TASK DESCRIPTION - An exact copy of the data below is required; return it in full.

Top of DATA TO PROCESS

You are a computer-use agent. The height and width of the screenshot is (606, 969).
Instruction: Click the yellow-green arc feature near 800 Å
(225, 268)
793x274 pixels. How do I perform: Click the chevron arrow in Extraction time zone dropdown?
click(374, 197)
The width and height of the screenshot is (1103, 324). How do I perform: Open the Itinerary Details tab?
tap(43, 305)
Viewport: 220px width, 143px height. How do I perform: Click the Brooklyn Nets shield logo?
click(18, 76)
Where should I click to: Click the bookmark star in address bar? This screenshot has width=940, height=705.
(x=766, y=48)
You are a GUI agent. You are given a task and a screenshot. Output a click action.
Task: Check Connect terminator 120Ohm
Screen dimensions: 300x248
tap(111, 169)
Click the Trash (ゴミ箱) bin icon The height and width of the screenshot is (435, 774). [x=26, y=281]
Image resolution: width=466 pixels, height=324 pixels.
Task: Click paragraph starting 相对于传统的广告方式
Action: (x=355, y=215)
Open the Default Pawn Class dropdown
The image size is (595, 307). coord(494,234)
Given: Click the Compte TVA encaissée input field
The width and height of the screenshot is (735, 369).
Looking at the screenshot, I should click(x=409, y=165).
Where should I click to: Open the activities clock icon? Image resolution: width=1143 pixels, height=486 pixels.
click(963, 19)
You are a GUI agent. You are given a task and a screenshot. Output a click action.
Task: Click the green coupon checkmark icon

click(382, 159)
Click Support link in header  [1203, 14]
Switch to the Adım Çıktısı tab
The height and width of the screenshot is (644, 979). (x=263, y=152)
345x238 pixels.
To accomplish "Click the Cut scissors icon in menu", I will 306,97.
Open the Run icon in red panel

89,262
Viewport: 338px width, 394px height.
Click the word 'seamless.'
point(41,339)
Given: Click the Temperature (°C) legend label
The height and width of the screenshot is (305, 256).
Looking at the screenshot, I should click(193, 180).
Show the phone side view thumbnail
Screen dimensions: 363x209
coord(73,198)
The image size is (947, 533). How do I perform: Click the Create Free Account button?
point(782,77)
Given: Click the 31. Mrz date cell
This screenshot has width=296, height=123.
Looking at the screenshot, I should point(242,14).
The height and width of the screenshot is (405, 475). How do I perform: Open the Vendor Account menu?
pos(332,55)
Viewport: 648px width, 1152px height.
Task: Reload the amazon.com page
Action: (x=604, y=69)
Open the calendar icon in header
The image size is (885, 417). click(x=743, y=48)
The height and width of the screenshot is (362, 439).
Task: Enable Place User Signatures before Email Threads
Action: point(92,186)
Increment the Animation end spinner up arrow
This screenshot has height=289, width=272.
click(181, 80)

Bottom of DATA TO PROCESS

ANSWER SECTION -
You are a computer-use agent. The height and width of the screenshot is (606, 969).
Instruction: Click the yellow-green arc feature near 800 Å
(225, 268)
793x274 pixels. How do I perform: Click the chevron arrow in Extraction time zone dropdown?
click(374, 197)
The width and height of the screenshot is (1103, 324). How do I perform: Open the Itinerary Details tab?
tap(43, 305)
Viewport: 220px width, 143px height. How do I perform: Click the Brooklyn Nets shield logo?
click(18, 76)
Where should I click to: Click the bookmark star in address bar? This screenshot has width=940, height=705.
(x=766, y=48)
You are a GUI agent. You are given a task and a screenshot. Output a click action.
Task: Check Connect terminator 120Ohm
Screen dimensions: 300x248
tap(111, 169)
Click the Trash (ゴミ箱) bin icon The height and width of the screenshot is (435, 774). [x=26, y=281]
Image resolution: width=466 pixels, height=324 pixels.
Task: Click paragraph starting 相对于传统的广告方式
Action: (x=355, y=215)
Open the Default Pawn Class dropdown
The image size is (595, 307). coord(494,234)
Given: Click the Compte TVA encaissée input field
The width and height of the screenshot is (735, 369).
Looking at the screenshot, I should click(x=409, y=165).
Where should I click to: Open the activities clock icon? Image resolution: width=1143 pixels, height=486 pixels.
click(963, 19)
You are a GUI agent. You are given a task and a screenshot. Output a click action.
Task: Click the green coupon checkmark icon

click(382, 159)
Click Support link in header  [1203, 14]
Switch to the Adım Çıktısı tab
The height and width of the screenshot is (644, 979). (x=263, y=152)
345x238 pixels.
To accomplish "Click the Cut scissors icon in menu", I will 306,97.
Open the Run icon in red panel

89,262
Viewport: 338px width, 394px height.
Click the word 'seamless.'
point(41,339)
Given: Click the Temperature (°C) legend label
The height and width of the screenshot is (305, 256).
Looking at the screenshot, I should click(193, 180).
Show the phone side view thumbnail
Screen dimensions: 363x209
coord(73,198)
The image size is (947, 533). How do I perform: Click the Create Free Account button?
point(782,77)
Given: Click the 31. Mrz date cell
This screenshot has width=296, height=123.
Looking at the screenshot, I should point(242,14).
The height and width of the screenshot is (405, 475). How do I perform: Open the Vendor Account menu?
pos(332,55)
Viewport: 648px width, 1152px height.
Task: Reload the amazon.com page
Action: (x=604, y=69)
Open the calendar icon in header
The image size is (885, 417). click(x=743, y=48)
The height and width of the screenshot is (362, 439).
Task: Enable Place User Signatures before Email Threads
Action: point(92,186)
Increment the Animation end spinner up arrow
This screenshot has height=289, width=272.
click(181, 80)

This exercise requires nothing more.